[Task requirements]: Search the data below for the word "will" and report how many lines contain it. Nothing but the number is needed.

[Task input]:
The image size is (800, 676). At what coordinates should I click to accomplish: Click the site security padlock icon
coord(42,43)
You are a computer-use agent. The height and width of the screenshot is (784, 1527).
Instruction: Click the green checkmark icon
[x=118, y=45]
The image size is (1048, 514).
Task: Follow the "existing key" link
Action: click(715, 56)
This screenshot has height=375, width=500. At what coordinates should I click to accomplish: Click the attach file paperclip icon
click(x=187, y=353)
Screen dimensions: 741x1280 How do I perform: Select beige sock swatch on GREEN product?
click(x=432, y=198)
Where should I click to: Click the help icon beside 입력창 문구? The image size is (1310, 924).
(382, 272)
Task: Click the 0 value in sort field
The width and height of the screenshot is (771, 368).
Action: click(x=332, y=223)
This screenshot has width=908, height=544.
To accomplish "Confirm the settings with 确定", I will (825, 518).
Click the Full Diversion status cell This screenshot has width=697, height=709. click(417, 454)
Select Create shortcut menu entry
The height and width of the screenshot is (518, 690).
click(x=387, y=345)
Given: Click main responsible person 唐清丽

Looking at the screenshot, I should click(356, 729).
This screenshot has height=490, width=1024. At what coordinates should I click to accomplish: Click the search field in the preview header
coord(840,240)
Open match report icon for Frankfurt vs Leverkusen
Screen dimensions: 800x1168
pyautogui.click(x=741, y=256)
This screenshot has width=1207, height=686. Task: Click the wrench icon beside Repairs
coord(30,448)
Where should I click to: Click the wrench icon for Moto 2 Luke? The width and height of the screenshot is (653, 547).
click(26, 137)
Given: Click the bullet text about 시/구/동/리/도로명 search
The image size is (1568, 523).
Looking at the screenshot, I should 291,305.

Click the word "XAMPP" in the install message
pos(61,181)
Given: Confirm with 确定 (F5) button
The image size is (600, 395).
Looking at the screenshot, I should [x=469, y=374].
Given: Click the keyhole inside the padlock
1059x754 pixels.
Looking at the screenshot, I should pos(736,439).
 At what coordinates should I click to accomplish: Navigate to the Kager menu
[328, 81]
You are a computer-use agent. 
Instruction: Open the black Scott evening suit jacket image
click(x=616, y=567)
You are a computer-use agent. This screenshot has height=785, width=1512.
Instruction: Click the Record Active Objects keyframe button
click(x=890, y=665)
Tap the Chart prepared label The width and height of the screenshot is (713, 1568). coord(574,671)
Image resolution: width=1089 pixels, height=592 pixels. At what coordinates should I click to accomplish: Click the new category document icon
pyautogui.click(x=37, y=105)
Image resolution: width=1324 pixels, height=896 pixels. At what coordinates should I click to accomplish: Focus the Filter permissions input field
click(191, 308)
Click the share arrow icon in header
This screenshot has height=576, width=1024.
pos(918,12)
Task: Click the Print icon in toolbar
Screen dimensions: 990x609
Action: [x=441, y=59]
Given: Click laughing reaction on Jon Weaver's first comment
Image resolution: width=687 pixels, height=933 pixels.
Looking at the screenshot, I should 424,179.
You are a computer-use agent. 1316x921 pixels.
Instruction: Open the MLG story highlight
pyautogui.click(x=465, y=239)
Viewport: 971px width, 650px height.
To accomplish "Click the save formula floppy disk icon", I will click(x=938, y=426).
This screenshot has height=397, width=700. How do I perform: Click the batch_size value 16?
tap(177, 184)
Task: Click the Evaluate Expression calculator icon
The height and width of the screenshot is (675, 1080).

[Exercise solution]: 2